Галактики как песчинки - Олдисс Брайан Уилсон (серия книг TXT) 📗
Рапсоди резко махнул рукой, подавая знак киномеханику.
Он будет крутить этот фильм на Супернове, даже если придётся смотреть его весь день и всю ночь.
За ним, на экране, вновь воссоздался Новый Союз Арса Скайкра — город, который символизировал могущество Инисфара, его растущее превосходство и богатство Галактики, воспроизведённый так, как его видел Арс Скайкр два десятка лет назад.

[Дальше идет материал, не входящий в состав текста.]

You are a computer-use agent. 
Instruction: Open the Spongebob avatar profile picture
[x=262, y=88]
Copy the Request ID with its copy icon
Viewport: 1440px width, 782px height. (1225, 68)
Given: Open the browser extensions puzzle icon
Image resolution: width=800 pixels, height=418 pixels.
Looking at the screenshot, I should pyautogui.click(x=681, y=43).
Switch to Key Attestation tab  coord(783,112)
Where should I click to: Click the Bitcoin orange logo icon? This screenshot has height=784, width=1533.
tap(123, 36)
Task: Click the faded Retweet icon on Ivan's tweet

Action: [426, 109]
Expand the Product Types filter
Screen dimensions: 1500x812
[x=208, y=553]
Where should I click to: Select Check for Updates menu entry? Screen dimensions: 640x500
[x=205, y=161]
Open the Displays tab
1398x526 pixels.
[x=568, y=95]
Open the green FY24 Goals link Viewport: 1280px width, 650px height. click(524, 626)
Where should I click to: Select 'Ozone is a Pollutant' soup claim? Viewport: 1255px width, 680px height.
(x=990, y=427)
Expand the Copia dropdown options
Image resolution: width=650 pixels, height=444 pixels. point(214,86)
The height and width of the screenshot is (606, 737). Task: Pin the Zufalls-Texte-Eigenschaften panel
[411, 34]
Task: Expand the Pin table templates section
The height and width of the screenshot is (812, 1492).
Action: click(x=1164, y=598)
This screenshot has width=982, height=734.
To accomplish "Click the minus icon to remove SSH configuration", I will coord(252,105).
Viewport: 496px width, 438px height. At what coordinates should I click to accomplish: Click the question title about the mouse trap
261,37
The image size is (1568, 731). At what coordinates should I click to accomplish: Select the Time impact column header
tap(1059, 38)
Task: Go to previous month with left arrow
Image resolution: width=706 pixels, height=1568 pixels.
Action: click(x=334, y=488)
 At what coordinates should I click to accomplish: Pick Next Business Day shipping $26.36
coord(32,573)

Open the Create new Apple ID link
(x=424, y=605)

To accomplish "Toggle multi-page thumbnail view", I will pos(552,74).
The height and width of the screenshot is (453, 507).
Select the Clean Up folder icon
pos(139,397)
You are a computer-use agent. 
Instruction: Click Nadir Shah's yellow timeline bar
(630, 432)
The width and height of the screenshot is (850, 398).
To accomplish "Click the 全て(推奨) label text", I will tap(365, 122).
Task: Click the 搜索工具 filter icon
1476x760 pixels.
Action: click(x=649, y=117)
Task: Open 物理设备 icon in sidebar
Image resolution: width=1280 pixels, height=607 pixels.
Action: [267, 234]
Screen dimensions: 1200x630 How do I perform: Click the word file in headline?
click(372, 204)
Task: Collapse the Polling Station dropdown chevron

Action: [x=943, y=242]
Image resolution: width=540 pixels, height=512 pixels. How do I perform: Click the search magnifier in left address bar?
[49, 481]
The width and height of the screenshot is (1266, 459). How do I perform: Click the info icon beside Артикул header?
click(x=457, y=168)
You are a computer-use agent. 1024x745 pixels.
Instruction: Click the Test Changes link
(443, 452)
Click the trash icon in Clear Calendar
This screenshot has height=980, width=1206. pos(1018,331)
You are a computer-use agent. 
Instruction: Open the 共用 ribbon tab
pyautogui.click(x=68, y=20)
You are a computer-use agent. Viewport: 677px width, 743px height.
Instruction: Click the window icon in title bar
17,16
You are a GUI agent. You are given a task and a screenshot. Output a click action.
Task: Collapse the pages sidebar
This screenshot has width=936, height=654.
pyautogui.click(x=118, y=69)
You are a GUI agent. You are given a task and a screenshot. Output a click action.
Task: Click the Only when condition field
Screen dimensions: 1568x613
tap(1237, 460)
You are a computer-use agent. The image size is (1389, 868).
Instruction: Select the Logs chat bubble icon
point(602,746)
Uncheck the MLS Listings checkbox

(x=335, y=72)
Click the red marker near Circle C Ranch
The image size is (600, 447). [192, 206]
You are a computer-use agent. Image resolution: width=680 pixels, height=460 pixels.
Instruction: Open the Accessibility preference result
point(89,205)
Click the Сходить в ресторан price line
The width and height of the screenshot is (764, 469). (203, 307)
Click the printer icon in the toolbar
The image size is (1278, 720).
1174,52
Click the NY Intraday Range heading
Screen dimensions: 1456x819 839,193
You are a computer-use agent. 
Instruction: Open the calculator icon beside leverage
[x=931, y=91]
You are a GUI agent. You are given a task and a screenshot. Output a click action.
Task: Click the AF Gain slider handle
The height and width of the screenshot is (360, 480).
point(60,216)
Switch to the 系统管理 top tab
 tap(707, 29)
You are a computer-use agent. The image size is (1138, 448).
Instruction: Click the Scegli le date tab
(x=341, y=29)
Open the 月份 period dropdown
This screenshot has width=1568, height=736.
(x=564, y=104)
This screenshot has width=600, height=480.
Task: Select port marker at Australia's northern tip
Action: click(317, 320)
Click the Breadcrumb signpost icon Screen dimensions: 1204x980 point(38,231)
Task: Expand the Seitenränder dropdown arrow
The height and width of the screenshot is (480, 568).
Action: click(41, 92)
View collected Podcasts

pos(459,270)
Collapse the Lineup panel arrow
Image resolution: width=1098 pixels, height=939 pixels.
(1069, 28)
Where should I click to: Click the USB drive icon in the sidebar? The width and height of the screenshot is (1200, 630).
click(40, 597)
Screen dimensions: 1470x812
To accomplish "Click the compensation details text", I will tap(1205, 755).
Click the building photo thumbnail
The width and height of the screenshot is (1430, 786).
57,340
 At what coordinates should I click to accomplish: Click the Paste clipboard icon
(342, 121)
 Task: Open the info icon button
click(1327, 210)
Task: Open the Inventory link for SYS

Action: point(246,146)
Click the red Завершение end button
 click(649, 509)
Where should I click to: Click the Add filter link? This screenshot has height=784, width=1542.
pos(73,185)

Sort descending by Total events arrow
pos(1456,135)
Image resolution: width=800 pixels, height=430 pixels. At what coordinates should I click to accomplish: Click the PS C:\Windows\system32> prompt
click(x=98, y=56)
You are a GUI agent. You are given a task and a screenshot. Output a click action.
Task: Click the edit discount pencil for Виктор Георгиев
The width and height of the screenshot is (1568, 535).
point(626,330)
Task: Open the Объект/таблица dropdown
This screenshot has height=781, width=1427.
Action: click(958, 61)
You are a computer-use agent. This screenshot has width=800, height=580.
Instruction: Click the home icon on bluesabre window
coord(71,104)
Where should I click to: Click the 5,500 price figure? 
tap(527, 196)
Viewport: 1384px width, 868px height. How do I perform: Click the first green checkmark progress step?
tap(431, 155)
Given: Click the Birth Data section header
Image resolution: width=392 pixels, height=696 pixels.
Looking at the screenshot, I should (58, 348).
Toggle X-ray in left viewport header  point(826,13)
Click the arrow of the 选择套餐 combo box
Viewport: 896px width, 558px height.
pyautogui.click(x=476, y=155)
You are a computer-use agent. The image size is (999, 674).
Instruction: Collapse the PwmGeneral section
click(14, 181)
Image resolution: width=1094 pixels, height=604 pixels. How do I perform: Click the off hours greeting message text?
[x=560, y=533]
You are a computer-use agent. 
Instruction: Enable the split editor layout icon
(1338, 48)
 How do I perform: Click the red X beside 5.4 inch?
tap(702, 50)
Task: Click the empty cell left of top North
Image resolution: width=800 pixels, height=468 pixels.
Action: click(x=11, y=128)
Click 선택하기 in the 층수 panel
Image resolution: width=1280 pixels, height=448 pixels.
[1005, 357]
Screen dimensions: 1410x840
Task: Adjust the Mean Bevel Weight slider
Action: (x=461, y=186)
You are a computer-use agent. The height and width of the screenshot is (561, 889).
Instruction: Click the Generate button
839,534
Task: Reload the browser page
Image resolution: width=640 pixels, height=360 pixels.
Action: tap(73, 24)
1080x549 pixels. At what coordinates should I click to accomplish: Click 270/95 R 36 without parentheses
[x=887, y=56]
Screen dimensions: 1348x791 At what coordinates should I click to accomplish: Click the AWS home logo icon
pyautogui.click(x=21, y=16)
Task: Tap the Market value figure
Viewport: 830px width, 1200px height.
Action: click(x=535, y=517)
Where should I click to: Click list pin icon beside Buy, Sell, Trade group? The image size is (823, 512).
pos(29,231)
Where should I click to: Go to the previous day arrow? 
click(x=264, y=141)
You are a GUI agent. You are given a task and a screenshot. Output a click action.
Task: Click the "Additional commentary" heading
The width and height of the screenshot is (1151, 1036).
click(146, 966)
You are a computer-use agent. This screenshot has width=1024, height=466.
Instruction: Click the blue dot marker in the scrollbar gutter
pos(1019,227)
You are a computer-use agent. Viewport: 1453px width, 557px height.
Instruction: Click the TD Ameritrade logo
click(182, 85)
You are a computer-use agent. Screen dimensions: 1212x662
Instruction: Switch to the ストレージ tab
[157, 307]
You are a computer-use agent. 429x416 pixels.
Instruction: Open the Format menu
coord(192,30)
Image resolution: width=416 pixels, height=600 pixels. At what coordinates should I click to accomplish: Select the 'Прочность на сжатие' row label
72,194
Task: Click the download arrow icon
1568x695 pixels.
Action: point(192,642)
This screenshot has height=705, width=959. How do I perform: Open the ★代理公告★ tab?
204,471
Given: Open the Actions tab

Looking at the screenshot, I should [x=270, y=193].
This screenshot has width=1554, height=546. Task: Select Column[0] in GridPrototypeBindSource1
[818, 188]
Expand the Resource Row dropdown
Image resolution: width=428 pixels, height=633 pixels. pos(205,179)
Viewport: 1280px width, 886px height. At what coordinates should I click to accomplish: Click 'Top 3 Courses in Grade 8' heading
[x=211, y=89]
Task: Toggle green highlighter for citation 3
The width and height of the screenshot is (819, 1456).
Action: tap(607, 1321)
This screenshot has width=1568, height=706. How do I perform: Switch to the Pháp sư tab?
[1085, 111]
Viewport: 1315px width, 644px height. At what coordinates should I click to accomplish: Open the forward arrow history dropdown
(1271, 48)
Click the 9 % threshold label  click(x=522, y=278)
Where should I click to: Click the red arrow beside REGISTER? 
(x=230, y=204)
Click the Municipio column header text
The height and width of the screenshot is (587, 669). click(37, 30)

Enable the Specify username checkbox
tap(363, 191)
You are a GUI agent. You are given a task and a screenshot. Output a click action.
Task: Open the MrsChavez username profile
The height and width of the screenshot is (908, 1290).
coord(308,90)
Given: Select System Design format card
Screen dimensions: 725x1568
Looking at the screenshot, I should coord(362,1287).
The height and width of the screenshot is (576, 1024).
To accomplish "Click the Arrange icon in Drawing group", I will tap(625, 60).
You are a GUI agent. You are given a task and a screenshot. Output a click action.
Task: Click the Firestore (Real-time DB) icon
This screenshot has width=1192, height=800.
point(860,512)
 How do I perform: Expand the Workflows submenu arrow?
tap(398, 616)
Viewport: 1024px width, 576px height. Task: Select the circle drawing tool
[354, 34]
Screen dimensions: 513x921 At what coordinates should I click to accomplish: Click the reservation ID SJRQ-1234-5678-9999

Вечер окутал лабиринты города и каньоны ферролитовых улиц.
Закат.
Огромные шары атомного света зависли в небе, придавая ему значение.
Рапсоди комментировал:
— Ночь, — резко выдохнул он. — Арс сумел запечатлеть её так, как никто и никогда не делал этого до него. Я вспоминаю, он часто любил повторять мне, что ночь — это время, когда город доказывает свои когти.
Мы снимали две недели, выискивая резкие, обломанные тени. Началась сумасшедшая гонка за важными деталями.
Надвигались когтистые тени. Клыки света резко выгравировывались на тёмных аллеях. Почти осязаемое беспокойство, словно шумная тишина джунглей, двигалось по пандусам и площадям Нового Союза; даже зрители в зале ощущали его. Люди поддались этому беспокойству.
За фасадом цивилизации, у ночной жизни Нового Союза — своя, своеобразная примитивная ярость; юрский период одел вечерний наряд.
В интерпретации Арса Скайкра этот мрачный мир — амальгама безумства и страсти многих тысяч наций, которые пришли на Инисфар. Индивидуальность потерялась в атомной дикости, когда девяносто миллионов жили вместе на пространстве в несколько квадратных фарлингов.
Чувствовалось, что царствующая толпа, ожидающая зрелищ, безвольна. Живя в стаде, они приобрели и развили стадное мышление. Слишком бездушные, они не смогли огранить ценный алмаз — Новый Союз; всё, что им требовалось — это приятно провести время.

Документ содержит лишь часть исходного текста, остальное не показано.